>>
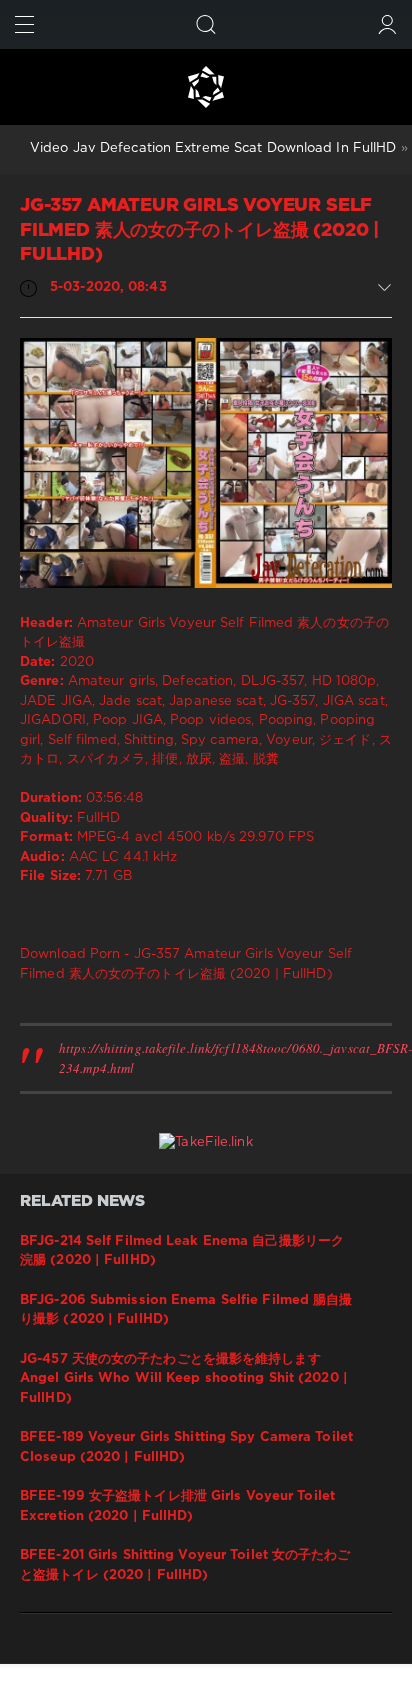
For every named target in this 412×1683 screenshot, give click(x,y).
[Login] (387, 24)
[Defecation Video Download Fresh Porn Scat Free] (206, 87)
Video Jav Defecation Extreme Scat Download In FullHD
<<
>>
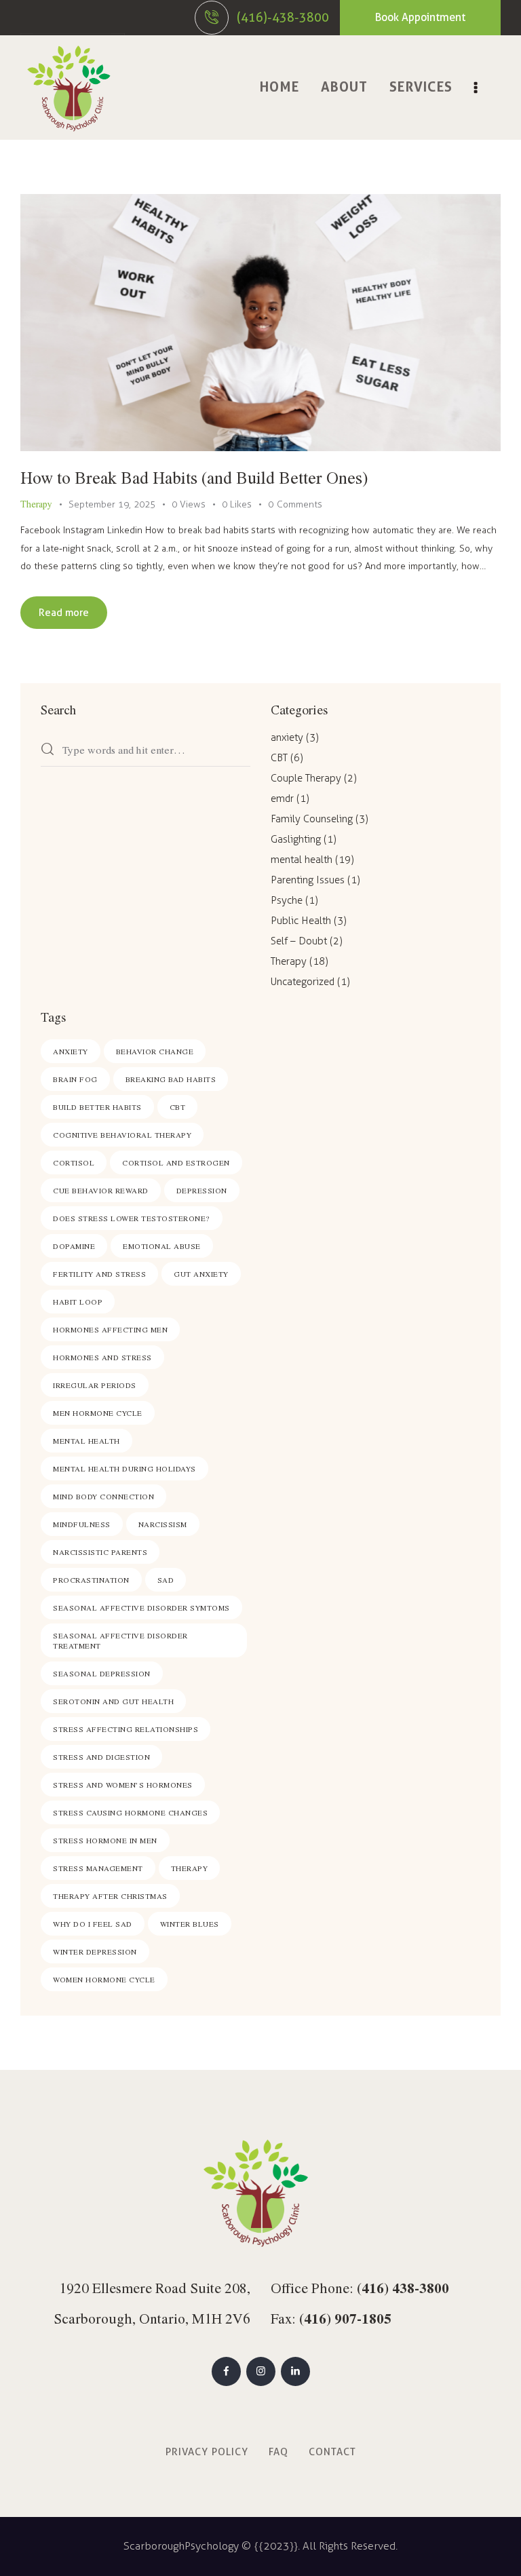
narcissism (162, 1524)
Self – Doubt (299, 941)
<<
From the line containing "For every named" down to the line containing "Video Jav Defecation" in the material above, reproduce every line exactly, including the two end lines.

*Result below:*
For every named target in this 412×1683 screenshot, give click(x,y).
[Login] (387, 24)
[Defecation Video Download Fresh Porn Scat Free] (206, 87)
Video Jav Defecation Extreme Scat Download In FullHD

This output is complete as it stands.